|Timothy and his grandma, May 2014
In less than two weeks, baby Timothy turns five months old. How time flies! It already feels as though he’s been a part of our lives forever. As I wrote a month ago, with my celiac disease and the fact that both of his sisters carry the celiac genes, he’s in an at-risk group for also developing celiac disease, which has us asking ourselves tough questions about how to minimize his risk, including whether to introduce him to gluten during a “magic window” he’s now in the middle of.
But Timothy’s not alone in the at-risk group. In fact, during this National Celiac Awareness Month, it was another family member—my mother—who became an example of how celiac disease can strike at any age and how first-degree relatives of those with celiac disease need to be aware. (Study after study, including these from 2003 and 2012, show that first-degree relatives have a celiac disease prevalence about five times higher than the general population.)
My mom is in her mid-60s—30 years my senior, just as I’m 30 years older than our first child, Marin. Ever since my own de facto celiac diagnosis in 2007, I’ve looked at my mom’s side of the family and suspected the possibility that others might also have celiac issues. Sensitive stomachs and irritable bowels run, so to speak, in the family. So do a number of other health conditions affecting my mother and other relatives, all potentially but not necessarily connected to a common thread of celiac disease, about which I’ll write next week.
Her immediate story, though, began with her annual physical in 2012. Routine blood tests showed her ferritin levels to be 27, within the normal range but toward the low end for the lab that did the analysis. One year later, in 2013, those ferritin levels had disconcertingly dropped in half to 15. She’d been on a vegetarian diet for nine months at that point, and she and her primary care doc attributed the ferritin drop due to her not getting heme iron from animal meat. My mom returned to eating meat and started taking supplements.
Earlier this year, though, her ferritin levels had only gotten worse: down to just 10. My mom’s primary physician suspected either absorption issues or a GI bleed, and referred her to a gastrointerologist for further evaluation.
With three years of blood work and her family history, the gastro felt my mom could potentially have celiac disease. I remember when she told me as much over the phone about a month ago. I felt an odd mix of surprise and “well, duh.” My family’s been amazingly supportive of my own celiac disease and gluten-free needs in ways words can never adequately express, but I’ve been something of an anomaly. Now, rather suddenly, what has been our family’s status quo for the past seven years was changing and another family member might be joining the celiac club.

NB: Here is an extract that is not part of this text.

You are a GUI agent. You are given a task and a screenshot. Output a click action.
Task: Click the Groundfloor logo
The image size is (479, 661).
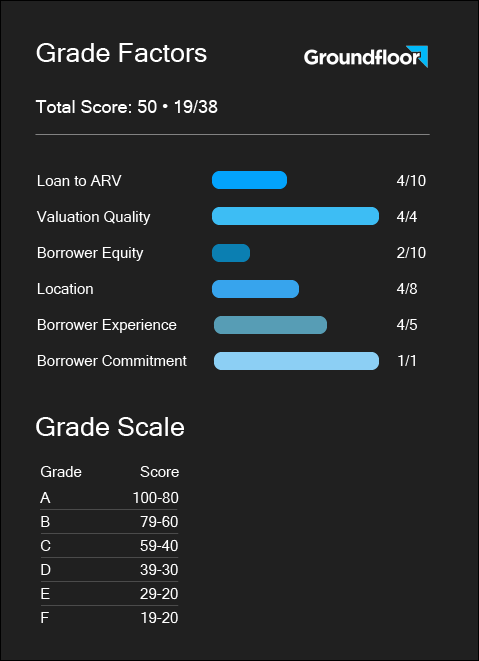tap(366, 56)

More blood tests followed for my mom, this time looking at the anti-TTG IGA, a common and accurate screen for celiac disease. A normal value would have been less than 15. My mom’s results came in at 24.3.
That was enough to warrant scheduling an upper endoscopy and formal biopsy, still the gold standard of celiac diagnosis. The GI specialist, my mom noted, had observed atrophy of the lining of her duodenum (the first section of the small intestine) during the scope. Now it was just a matter of waiting for the biopsy results.
She got those results in a phone call while waiting to board an airplane in New York on her way to visit us in Colorado two weeks ago. One of the first things she said in the car on the way back to our house after I picked her up at the airport in Denver was, “The biopsy came back positive. I have celiac disease.”
“Welcome to the club!” I said.
A few nights later sitting at the kitchen table, I asked how much of an adjustment this would or wouldn’t be, getting diagnosed so late in life yet having a son and daughter-in-law who write gluten-free cookbooks.
“To be totally honest, getting diagnosed at this point in time under these circumstances was a great answer,” she told me. “The alternative, if this wasn’t it, wasn’t going to be a nice answer … hunting for something else to explain that low ferritin. That road was going to be far more scary and worrisome. This works, this is fixable, and I’ve learned so much over time watching you.”
Day to day, however, my mom is relatively asymptomatic, without the severe gastrointestinal symptoms that plague many with celiac disease, including me. That would pose its own challenge for her. “I’m going to have to make adjustments. With this firm diagnosis, I just can’t be ‘gluten-free.’ I have to be far more vigilant. To think that damage could be done and you don’t even know it, you have to be aware.”
She knows that recovery could take time. Her GI doc plans to retest the TTG antibodies in about three months to confirm those are dropping, and they expect the ferritin levels to recover slowly too, as her intestinal nutrient absorption improves.
In the meantime, our extended family becomes another anecdotal cautionary tale of the heightened celiac risk first-degree family members face. As National Celiac Awareness Month draws to a close later this week, talk to your family members about their risk, rather than your own celiac disease. The road to diagnosing additional cases of celiac disease in the family could start with something as simple as a basic blood screen during an annual physical they’d get anyway.